EXERCISE PROMPT: Please rewrite all of the items below, changing "Locate an element on the screen" to "Find an element on the screen" and leaving everything else the same.

Records excerpted from a collection
__________

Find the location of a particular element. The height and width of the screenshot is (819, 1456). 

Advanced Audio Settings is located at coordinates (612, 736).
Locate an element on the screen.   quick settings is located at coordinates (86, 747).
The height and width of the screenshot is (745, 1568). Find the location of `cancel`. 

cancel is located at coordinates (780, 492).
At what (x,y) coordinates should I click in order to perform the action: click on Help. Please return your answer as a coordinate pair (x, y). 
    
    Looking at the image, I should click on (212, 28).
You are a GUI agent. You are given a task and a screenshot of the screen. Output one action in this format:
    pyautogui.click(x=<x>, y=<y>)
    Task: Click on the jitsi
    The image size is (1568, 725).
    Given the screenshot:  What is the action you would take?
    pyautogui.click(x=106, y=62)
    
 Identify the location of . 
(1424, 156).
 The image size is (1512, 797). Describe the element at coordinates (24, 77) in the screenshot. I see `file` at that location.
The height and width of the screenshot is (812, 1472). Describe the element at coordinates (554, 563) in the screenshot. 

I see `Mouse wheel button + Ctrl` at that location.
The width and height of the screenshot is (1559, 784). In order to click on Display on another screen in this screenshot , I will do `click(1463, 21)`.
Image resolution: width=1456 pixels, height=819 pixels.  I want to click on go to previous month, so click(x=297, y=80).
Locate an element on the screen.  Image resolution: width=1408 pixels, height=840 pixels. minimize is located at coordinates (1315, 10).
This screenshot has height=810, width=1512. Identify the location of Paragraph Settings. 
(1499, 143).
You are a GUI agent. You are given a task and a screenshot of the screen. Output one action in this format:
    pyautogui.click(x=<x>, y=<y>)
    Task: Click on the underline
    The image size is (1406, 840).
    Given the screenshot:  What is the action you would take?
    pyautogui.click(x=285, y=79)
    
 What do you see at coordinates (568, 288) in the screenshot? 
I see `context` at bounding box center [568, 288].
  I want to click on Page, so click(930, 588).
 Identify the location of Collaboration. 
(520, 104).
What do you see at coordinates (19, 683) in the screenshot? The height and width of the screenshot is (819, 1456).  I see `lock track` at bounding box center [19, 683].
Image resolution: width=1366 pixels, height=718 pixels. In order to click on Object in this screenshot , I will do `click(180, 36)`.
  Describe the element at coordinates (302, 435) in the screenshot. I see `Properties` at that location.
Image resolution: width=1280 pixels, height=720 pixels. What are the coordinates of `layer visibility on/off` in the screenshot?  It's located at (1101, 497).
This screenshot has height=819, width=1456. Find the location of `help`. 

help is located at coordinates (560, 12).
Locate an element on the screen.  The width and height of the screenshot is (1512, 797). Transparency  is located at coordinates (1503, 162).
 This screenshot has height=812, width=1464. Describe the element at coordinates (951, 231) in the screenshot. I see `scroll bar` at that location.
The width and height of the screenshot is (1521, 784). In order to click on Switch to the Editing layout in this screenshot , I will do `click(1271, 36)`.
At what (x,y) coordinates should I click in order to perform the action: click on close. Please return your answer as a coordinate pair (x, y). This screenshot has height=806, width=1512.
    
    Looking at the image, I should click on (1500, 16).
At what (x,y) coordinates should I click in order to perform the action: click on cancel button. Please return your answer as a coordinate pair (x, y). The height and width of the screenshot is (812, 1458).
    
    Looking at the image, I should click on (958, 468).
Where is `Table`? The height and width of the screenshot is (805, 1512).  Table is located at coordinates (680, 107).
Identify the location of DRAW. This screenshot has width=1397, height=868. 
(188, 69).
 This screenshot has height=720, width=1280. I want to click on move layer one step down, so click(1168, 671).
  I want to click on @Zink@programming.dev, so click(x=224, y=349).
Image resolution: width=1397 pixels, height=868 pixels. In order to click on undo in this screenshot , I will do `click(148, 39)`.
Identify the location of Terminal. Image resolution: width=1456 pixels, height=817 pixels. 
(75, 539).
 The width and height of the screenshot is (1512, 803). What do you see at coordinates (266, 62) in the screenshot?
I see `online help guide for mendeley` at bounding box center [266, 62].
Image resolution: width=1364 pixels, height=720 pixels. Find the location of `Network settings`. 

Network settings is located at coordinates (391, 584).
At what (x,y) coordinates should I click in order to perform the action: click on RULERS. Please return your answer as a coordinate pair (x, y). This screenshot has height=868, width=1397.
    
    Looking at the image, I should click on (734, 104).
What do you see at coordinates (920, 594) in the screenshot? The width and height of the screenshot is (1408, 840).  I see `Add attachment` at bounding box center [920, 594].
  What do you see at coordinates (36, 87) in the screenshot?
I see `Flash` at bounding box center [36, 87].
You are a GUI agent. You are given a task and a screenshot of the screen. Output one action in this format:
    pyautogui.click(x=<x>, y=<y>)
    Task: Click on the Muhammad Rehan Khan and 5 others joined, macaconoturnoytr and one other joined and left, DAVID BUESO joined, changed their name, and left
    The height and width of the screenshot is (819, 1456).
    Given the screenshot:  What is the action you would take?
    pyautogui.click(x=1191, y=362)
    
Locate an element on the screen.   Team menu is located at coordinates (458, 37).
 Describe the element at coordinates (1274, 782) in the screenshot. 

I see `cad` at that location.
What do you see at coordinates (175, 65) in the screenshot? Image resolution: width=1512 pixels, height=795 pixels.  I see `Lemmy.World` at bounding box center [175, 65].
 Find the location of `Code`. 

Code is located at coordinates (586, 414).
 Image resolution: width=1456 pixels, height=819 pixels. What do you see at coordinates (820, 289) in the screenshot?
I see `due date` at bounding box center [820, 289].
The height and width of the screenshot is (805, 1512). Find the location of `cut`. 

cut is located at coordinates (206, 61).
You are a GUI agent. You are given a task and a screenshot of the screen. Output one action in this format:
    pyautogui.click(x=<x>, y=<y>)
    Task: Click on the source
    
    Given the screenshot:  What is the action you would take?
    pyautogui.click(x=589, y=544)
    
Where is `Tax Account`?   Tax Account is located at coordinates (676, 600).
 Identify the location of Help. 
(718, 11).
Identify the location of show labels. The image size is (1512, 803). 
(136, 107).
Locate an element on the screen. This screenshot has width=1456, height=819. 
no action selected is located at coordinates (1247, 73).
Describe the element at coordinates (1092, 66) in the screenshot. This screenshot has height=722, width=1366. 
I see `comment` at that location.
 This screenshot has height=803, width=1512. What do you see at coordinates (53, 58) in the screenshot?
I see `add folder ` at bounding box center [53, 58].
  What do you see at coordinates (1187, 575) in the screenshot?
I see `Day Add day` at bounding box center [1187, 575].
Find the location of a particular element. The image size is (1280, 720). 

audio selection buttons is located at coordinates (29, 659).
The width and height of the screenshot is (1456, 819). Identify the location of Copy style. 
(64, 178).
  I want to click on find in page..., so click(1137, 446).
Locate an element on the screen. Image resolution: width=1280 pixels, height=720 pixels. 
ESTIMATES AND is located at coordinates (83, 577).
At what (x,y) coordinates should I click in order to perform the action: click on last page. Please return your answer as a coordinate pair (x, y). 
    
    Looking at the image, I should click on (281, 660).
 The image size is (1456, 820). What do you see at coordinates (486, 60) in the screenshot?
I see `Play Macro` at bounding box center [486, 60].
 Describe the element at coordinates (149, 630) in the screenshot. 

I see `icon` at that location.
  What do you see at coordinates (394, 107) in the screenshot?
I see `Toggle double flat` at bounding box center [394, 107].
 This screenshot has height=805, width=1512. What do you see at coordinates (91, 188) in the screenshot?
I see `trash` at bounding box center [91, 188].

__________

FULL ANSWER:
Find the location of a particular element. The height and width of the screenshot is (819, 1456). 

Advanced Audio Settings is located at coordinates (612, 736).
Find an element on the screen.   quick settings is located at coordinates (86, 747).
The height and width of the screenshot is (745, 1568). Find the location of `cancel`. 

cancel is located at coordinates (780, 492).
At what (x,y) coordinates should I click in order to perform the action: click on Help. Please return your answer as a coordinate pair (x, y). 
    
    Looking at the image, I should click on (212, 28).
You are a GUI agent. You are given a task and a screenshot of the screen. Output one action in this format:
    pyautogui.click(x=<x>, y=<y>)
    Task: Click on the jitsi
    The image size is (1568, 725).
    Given the screenshot:  What is the action you would take?
    pyautogui.click(x=106, y=62)
    
 Identify the location of . 
(1424, 156).
 The image size is (1512, 797). Describe the element at coordinates (24, 77) in the screenshot. I see `file` at that location.
The height and width of the screenshot is (812, 1472). Describe the element at coordinates (554, 563) in the screenshot. 

I see `Mouse wheel button + Ctrl` at that location.
The width and height of the screenshot is (1559, 784). In order to click on Display on another screen in this screenshot , I will do `click(1463, 21)`.
Image resolution: width=1456 pixels, height=819 pixels.  I want to click on go to previous month, so click(x=297, y=80).
Find an element on the screen.  Image resolution: width=1408 pixels, height=840 pixels. minimize is located at coordinates (1315, 10).
This screenshot has height=810, width=1512. Identify the location of Paragraph Settings. 
(1499, 143).
You are a GUI agent. You are given a task and a screenshot of the screen. Output one action in this format:
    pyautogui.click(x=<x>, y=<y>)
    Task: Click on the underline
    The image size is (1406, 840).
    Given the screenshot:  What is the action you would take?
    pyautogui.click(x=285, y=79)
    
 What do you see at coordinates (568, 288) in the screenshot? 
I see `context` at bounding box center [568, 288].
  I want to click on Page, so click(930, 588).
 Identify the location of Collaboration. 
(520, 104).
What do you see at coordinates (19, 683) in the screenshot? The height and width of the screenshot is (819, 1456).  I see `lock track` at bounding box center [19, 683].
Image resolution: width=1366 pixels, height=718 pixels. In order to click on Object in this screenshot , I will do `click(180, 36)`.
  Describe the element at coordinates (302, 435) in the screenshot. I see `Properties` at that location.
Image resolution: width=1280 pixels, height=720 pixels. What are the coordinates of `layer visibility on/off` in the screenshot?  It's located at (1101, 497).
This screenshot has height=819, width=1456. Find the location of `help`. 

help is located at coordinates (560, 12).
Find an element on the screen.  The width and height of the screenshot is (1512, 797). Transparency  is located at coordinates (1503, 162).
 This screenshot has height=812, width=1464. Describe the element at coordinates (951, 231) in the screenshot. I see `scroll bar` at that location.
The width and height of the screenshot is (1521, 784). In order to click on Switch to the Editing layout in this screenshot , I will do `click(1271, 36)`.
At what (x,y) coordinates should I click in order to perform the action: click on close. Please return your answer as a coordinate pair (x, y). This screenshot has height=806, width=1512.
    
    Looking at the image, I should click on (1500, 16).
At what (x,y) coordinates should I click in order to perform the action: click on cancel button. Please return your answer as a coordinate pair (x, y). The height and width of the screenshot is (812, 1458).
    
    Looking at the image, I should click on (958, 468).
Where is `Table`? The height and width of the screenshot is (805, 1512).  Table is located at coordinates (680, 107).
Identify the location of DRAW. This screenshot has width=1397, height=868. 
(188, 69).
 This screenshot has height=720, width=1280. I want to click on move layer one step down, so click(1168, 671).
  I want to click on @Zink@programming.dev, so click(x=224, y=349).
Image resolution: width=1397 pixels, height=868 pixels. In order to click on undo in this screenshot , I will do `click(148, 39)`.
Identify the location of Terminal. Image resolution: width=1456 pixels, height=817 pixels. 
(75, 539).
 The width and height of the screenshot is (1512, 803). What do you see at coordinates (266, 62) in the screenshot?
I see `online help guide for mendeley` at bounding box center [266, 62].
Image resolution: width=1364 pixels, height=720 pixels. Find the location of `Network settings`. 

Network settings is located at coordinates (391, 584).
At what (x,y) coordinates should I click in order to perform the action: click on RULERS. Please return your answer as a coordinate pair (x, y). This screenshot has height=868, width=1397.
    
    Looking at the image, I should click on (734, 104).
What do you see at coordinates (920, 594) in the screenshot? The width and height of the screenshot is (1408, 840).  I see `Add attachment` at bounding box center [920, 594].
  What do you see at coordinates (36, 87) in the screenshot?
I see `Flash` at bounding box center [36, 87].
You are a GUI agent. You are given a task and a screenshot of the screen. Output one action in this format:
    pyautogui.click(x=<x>, y=<y>)
    Task: Click on the Muhammad Rehan Khan and 5 others joined, macaconoturnoytr and one other joined and left, DAVID BUESO joined, changed their name, and left
    The height and width of the screenshot is (819, 1456).
    Given the screenshot:  What is the action you would take?
    pyautogui.click(x=1191, y=362)
    
Find an element on the screen.   Team menu is located at coordinates (458, 37).
 Describe the element at coordinates (1274, 782) in the screenshot. 

I see `cad` at that location.
What do you see at coordinates (175, 65) in the screenshot? Image resolution: width=1512 pixels, height=795 pixels.  I see `Lemmy.World` at bounding box center [175, 65].
 Find the location of `Code`. 

Code is located at coordinates (586, 414).
 Image resolution: width=1456 pixels, height=819 pixels. What do you see at coordinates (820, 289) in the screenshot?
I see `due date` at bounding box center [820, 289].
The height and width of the screenshot is (805, 1512). Find the location of `cut`. 

cut is located at coordinates (206, 61).
You are a GUI agent. You are given a task and a screenshot of the screen. Output one action in this format:
    pyautogui.click(x=<x>, y=<y>)
    Task: Click on the source
    
    Given the screenshot:  What is the action you would take?
    pyautogui.click(x=589, y=544)
    
Where is `Tax Account`?   Tax Account is located at coordinates (676, 600).
 Identify the location of Help. 
(718, 11).
Identify the location of show labels. The image size is (1512, 803). 
(136, 107).
Find an element on the screen. This screenshot has width=1456, height=819. 
no action selected is located at coordinates (1247, 73).
Describe the element at coordinates (1092, 66) in the screenshot. This screenshot has height=722, width=1366. 
I see `comment` at that location.
 This screenshot has height=803, width=1512. What do you see at coordinates (53, 58) in the screenshot?
I see `add folder ` at bounding box center [53, 58].
  What do you see at coordinates (1187, 575) in the screenshot?
I see `Day Add day` at bounding box center [1187, 575].
Find the location of a particular element. The image size is (1280, 720). 

audio selection buttons is located at coordinates (29, 659).
The width and height of the screenshot is (1456, 819). Identify the location of Copy style. 
(64, 178).
  I want to click on find in page..., so click(1137, 446).
Find an element on the screen. Image resolution: width=1280 pixels, height=720 pixels. 
ESTIMATES AND is located at coordinates (83, 577).
At what (x,y) coordinates should I click in order to perform the action: click on last page. Please return your answer as a coordinate pair (x, y). 
    
    Looking at the image, I should click on (281, 660).
 The image size is (1456, 820). What do you see at coordinates (486, 60) in the screenshot?
I see `Play Macro` at bounding box center [486, 60].
 Describe the element at coordinates (149, 630) in the screenshot. 

I see `icon` at that location.
  What do you see at coordinates (394, 107) in the screenshot?
I see `Toggle double flat` at bounding box center [394, 107].
 This screenshot has height=805, width=1512. What do you see at coordinates (91, 188) in the screenshot?
I see `trash` at bounding box center [91, 188].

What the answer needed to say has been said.